National Volunteer Week Spotlight: Mark Smith


Mark Smith is not only one of the cofounders of Hand in Hand but continues to be a volunteer for the organization even in retirement. He continues to volunteer during Camp Hand in Hand and our bowling league and is using his expertise at other area nonprofits in the Quad Cities as well.


“Hand in Hand unquestionably changed my world. It has been one of the biggest events in my life and a vital part of my family’s life too! I also truly believe Hand in Hand has made a difference for countless children, parents, staff, and volunteers in our community. Better still, Hand in Hand continues to make an impact every day in the Quad Cities,” he said.


“One unexpected impact that gives me great joy is the influence volunteering at Hand in Hand has made on young people. Former volunteers who are now in their twenties, thirties, and even forties received lifelong insights from serving our participants. First, they nurtured hours of fun and learning for individuals of all abilities while bowling, at camp, or countless other activities. Years later many of these former volunteers are healthcare professionals and educators of every discipline you can imagine. Hand in Hand helped many choose that career path. Furthermore, many of these volunteer alumni are also owners of businesses, directors of their own non-profits, and many have become amazing parents. In each of these roles, their time as a Hand in Hand volunteer has added to a foundation of service, caring and advocacy that will be felt for decades to come.
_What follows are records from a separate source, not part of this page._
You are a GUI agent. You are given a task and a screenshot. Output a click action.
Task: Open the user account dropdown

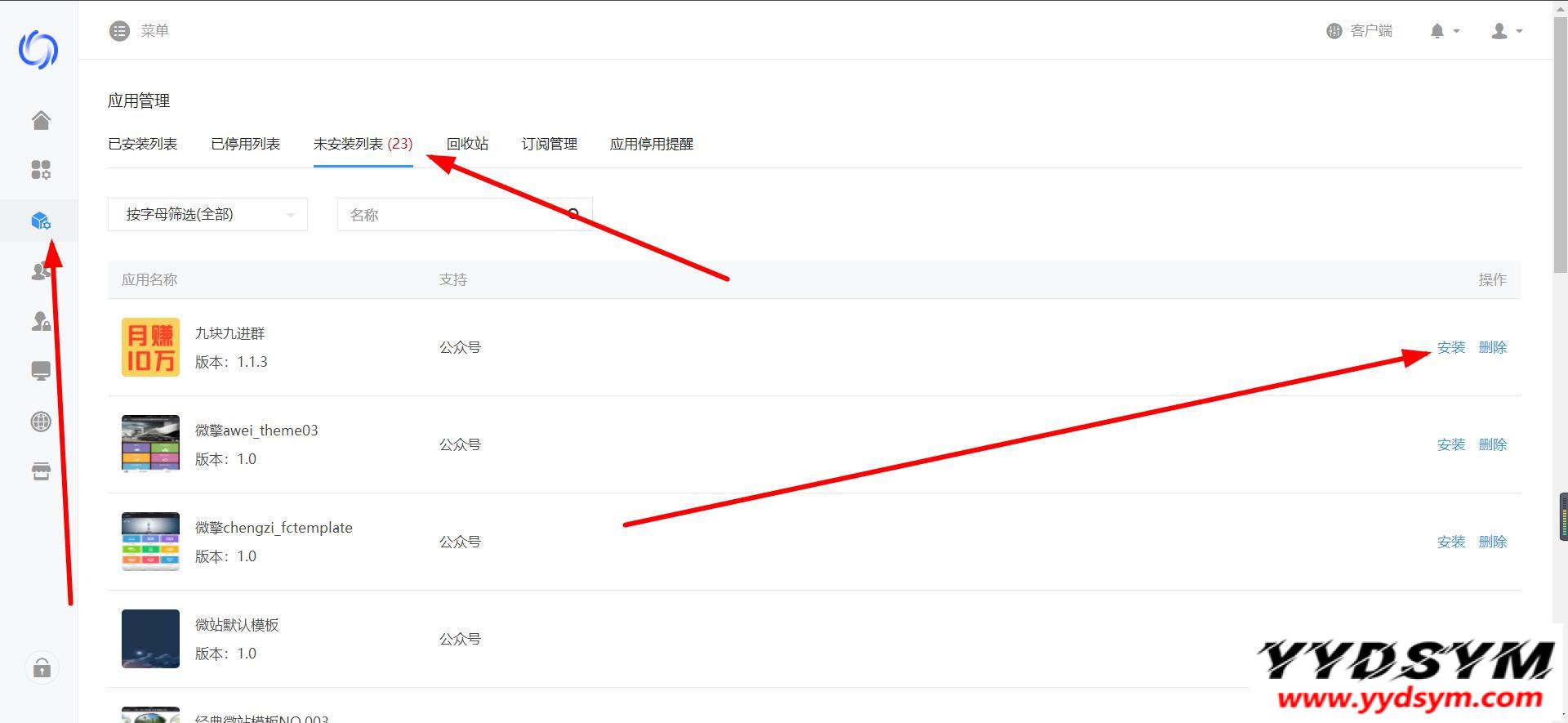point(1507,31)
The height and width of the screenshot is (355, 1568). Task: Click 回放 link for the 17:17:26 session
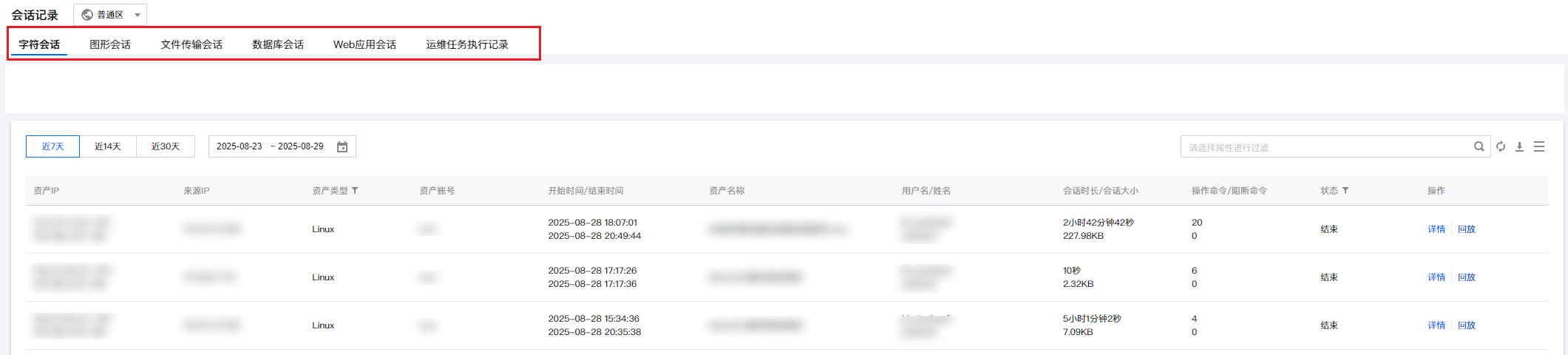1467,277
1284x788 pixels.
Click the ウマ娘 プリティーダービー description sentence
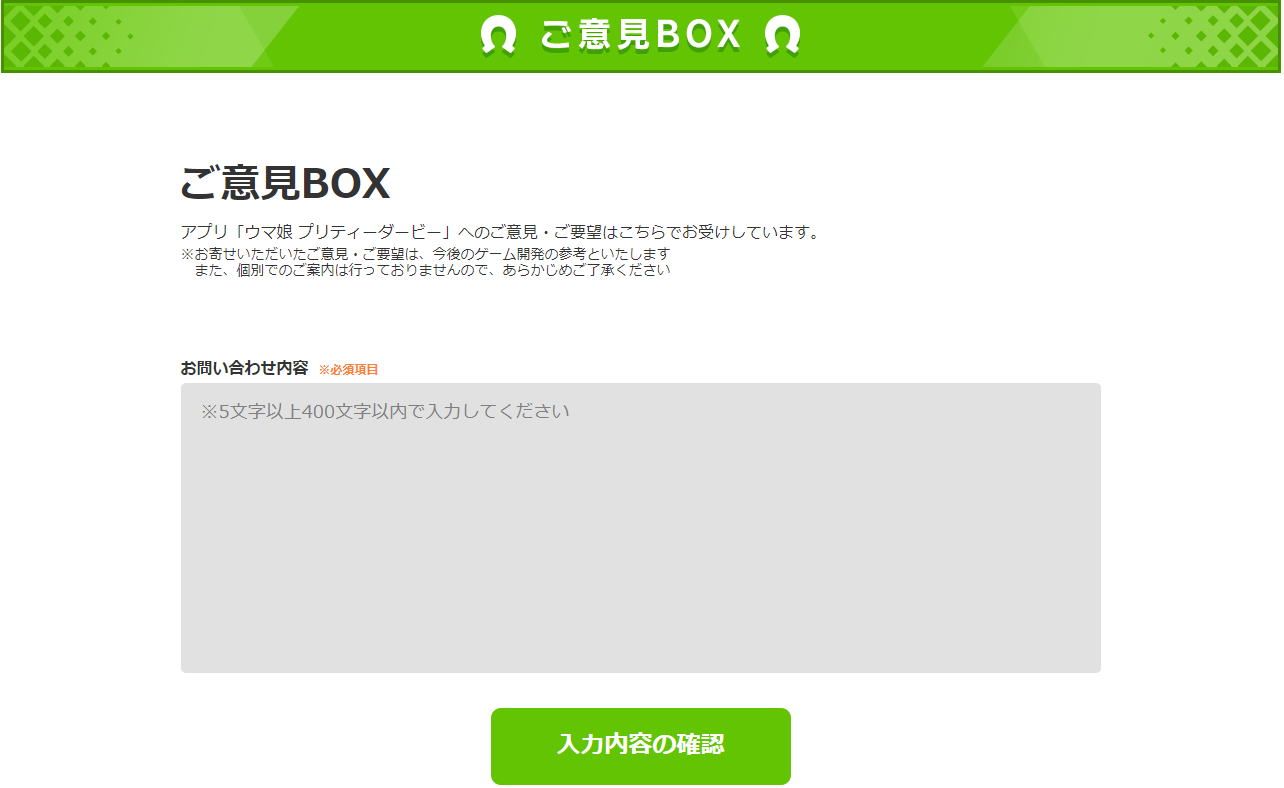(500, 232)
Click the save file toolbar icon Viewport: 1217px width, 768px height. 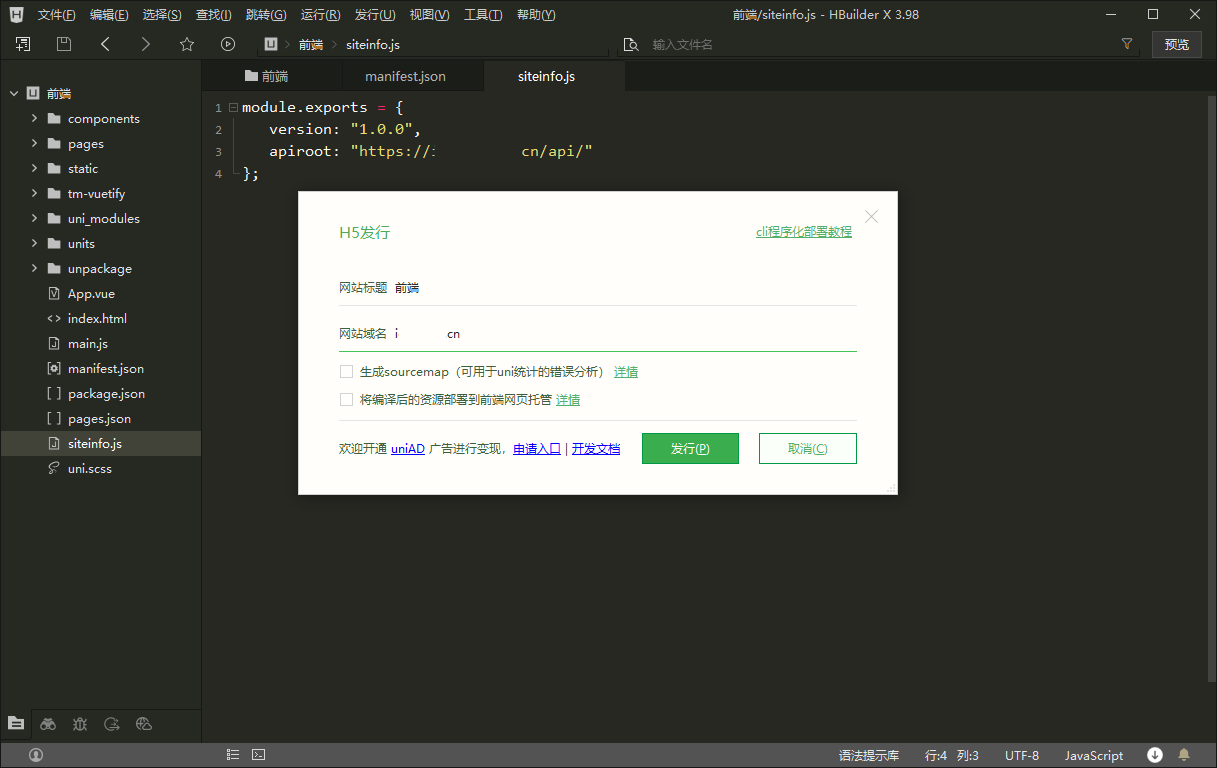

Personally, I could pray for no better outcome in my time at Hand in Hand than this.”


He said one of his fondest memories is asking his friend, Happy Joe Whitty, to bring his antique fire truck over to Hand in Hand to surprise the participants. Whitty thought it would be great fun for the participants to see Mark dressed up in the Happy the Dog dalmatian costume and, willing to do anything for Hand in Hand, Mark obliged.


“For our Hand in Hand kids? Sure, why not,” Mark said. “The dog costume included spotted mittens that were less than helpful as I was holding on to the back of that fire truck for dear life! I kept thinking what a memorable obituary I would have if I lost my grip. Happily, we soon arrived at Hand in Hand with the fire truck’s horn and siren announcing our arrival. It was a big hit with the participants and staff alike.”


He said these interactions with participants and the relationships he has built over the years are what make Hand in Hand a special place. “Soon you are part of a new family and place with a special spirit whose receipt is equal parts caring, energy, friends and learning new skills,” he said.